Predicting SCOTUS

The Economist reports:

This june may be the most harried for the Supreme Court’s justices in some time. On top of 30-odd rulings due by Independence Day, the court faces a steady stream of emergency pleas. Over 16 years, George W. Bush and Barack Obama filed a total of eight emergency applications in the Supreme Court (scotus). In the past 20 weeks, as many of his executive orders have been blocked by lower courts, Donald Trump has filed 18.

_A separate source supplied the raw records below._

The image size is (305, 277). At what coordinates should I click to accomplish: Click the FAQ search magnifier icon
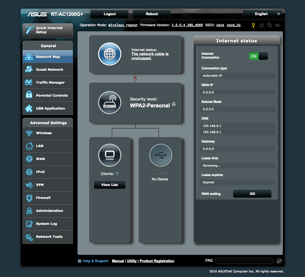tap(279, 261)
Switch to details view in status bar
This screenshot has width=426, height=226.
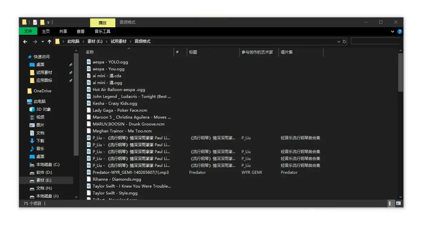click(390, 203)
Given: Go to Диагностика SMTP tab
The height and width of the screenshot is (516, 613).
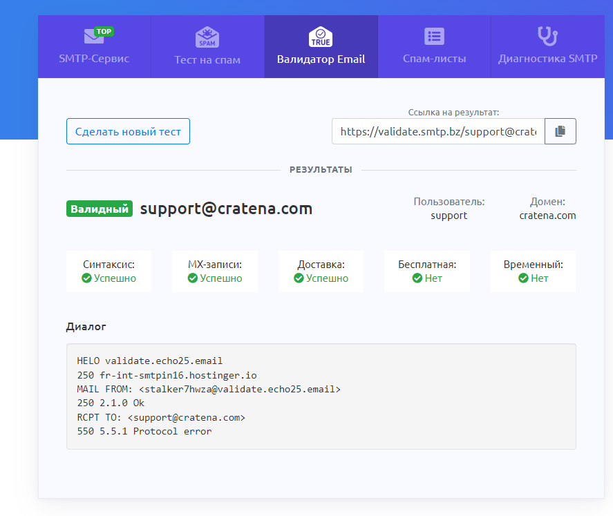Looking at the screenshot, I should tap(547, 59).

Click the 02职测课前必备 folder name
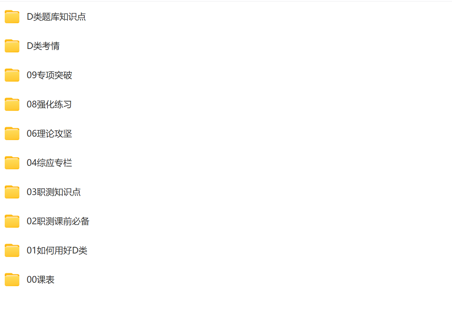pos(58,221)
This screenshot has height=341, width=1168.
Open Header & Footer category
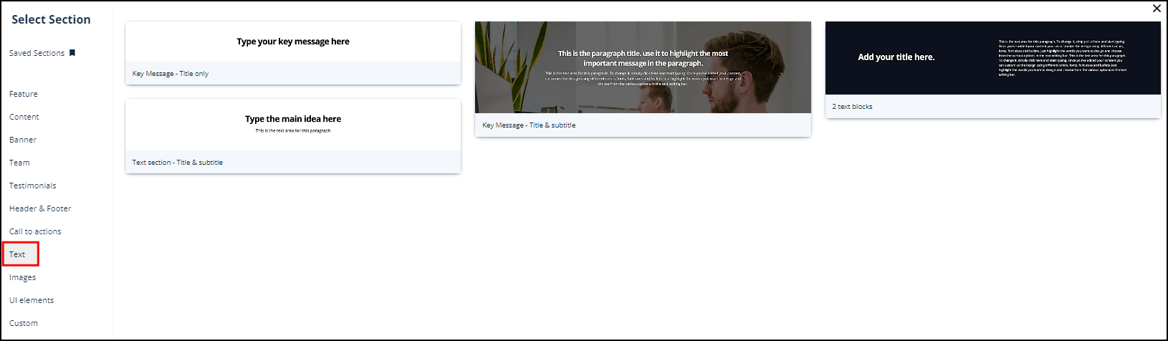(40, 208)
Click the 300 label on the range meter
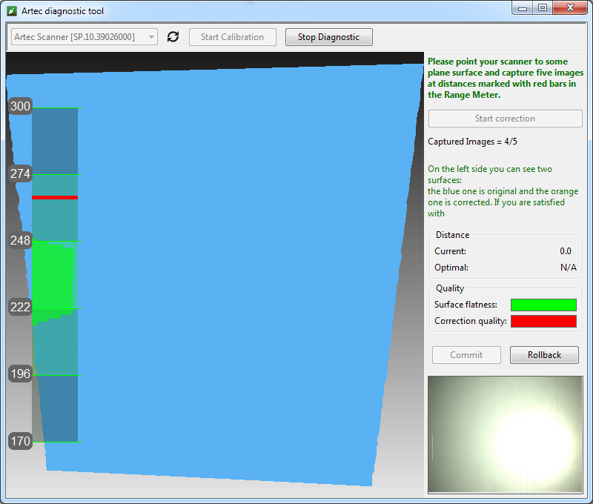The width and height of the screenshot is (593, 504). point(20,107)
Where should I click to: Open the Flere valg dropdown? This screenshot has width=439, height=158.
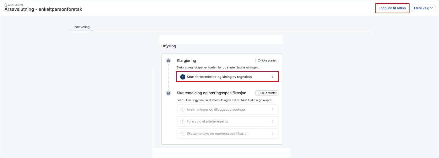point(423,8)
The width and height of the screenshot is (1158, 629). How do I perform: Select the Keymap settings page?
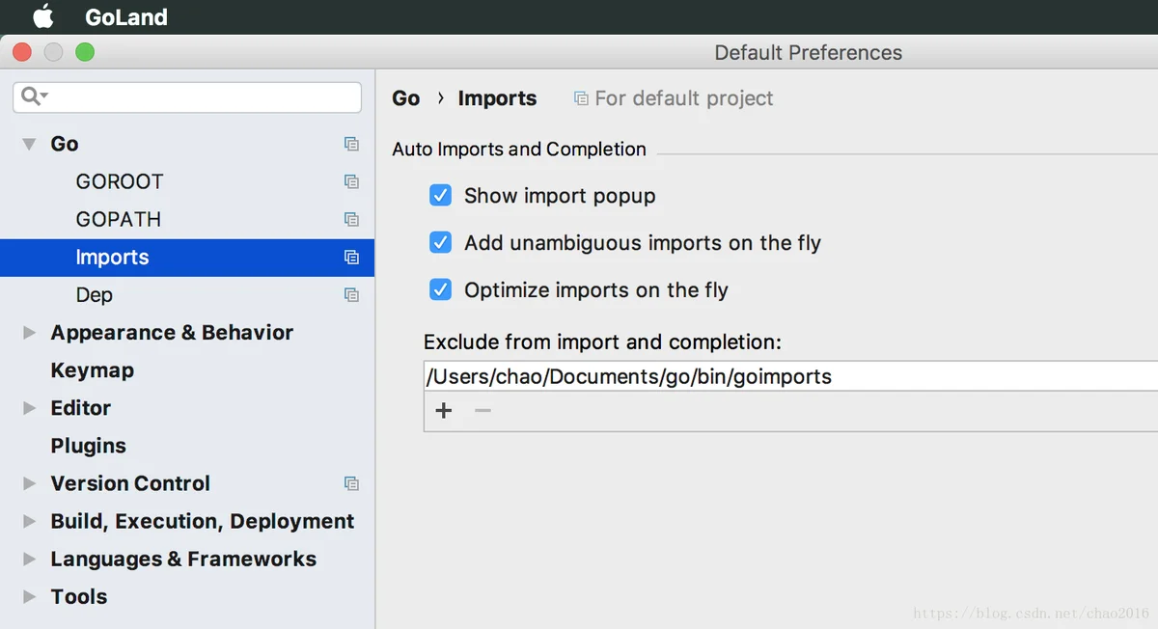[x=92, y=370]
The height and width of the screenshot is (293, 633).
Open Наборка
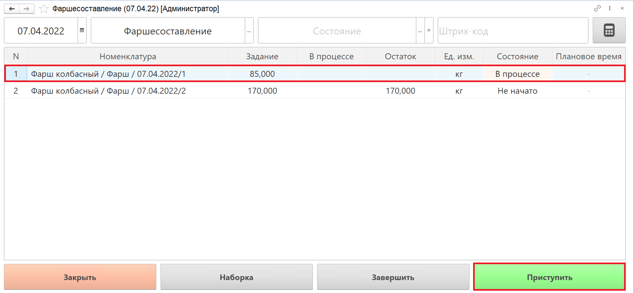click(236, 277)
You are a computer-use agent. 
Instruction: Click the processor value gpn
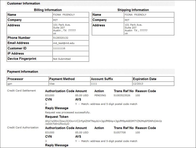[10, 84]

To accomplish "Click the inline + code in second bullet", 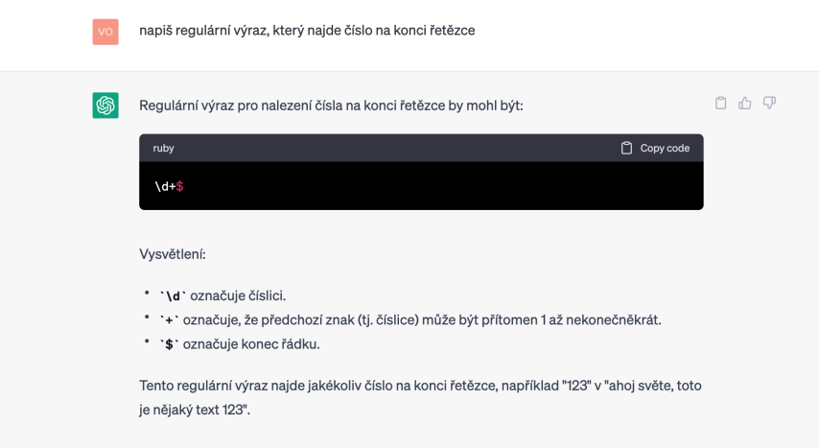I will pos(170,320).
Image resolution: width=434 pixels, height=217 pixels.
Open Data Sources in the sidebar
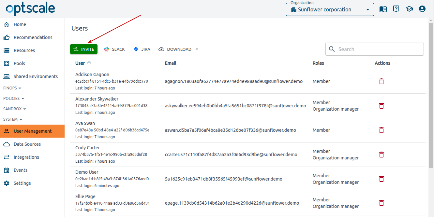[27, 144]
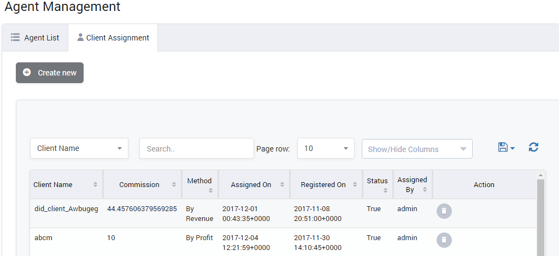
Task: Switch to the Agent List tab
Action: (35, 38)
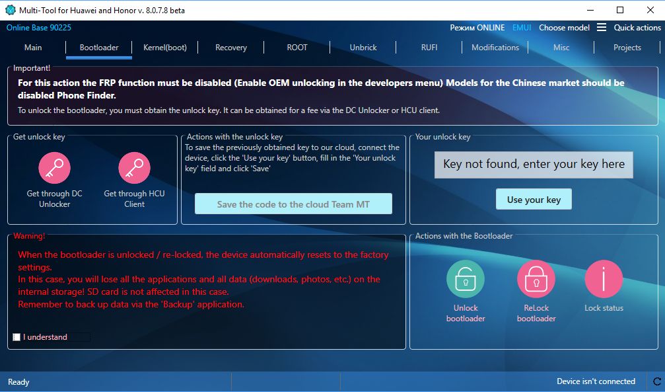Screen dimensions: 665x392
Task: Click the Use your key button
Action: tap(534, 199)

Into this maelstrom, The Economist is introducing a tool to help analyse how the high court is acquitting itself under pressure. A year ago Adam Unikowsky, a regular litigator before the justices, enlisted Claude, Anthropic’s large language model (llm), to decide 37 Supreme Court cases. Claude’s decision matched the court’s 27 times. Inspired by this example, we tested several models of our own and settled on o3, Openai’s best reasoning engine for Chatgpt. We fed our scotusbot the main briefs and oral-argument transcripts for ten of the court’s biggest pending cases—plus three cases that have already been decided—and asked it to predict how each justice would vote and why.

It will be fascinating to see how well the bot does in predicting the Supreme Court decisions.

It is possible it might even end up influencing Court decisions. If you’re a Supreme Court Justice, you might not like being predictable, and could even end up varying what you decide or write, just so the AI isn’t correct!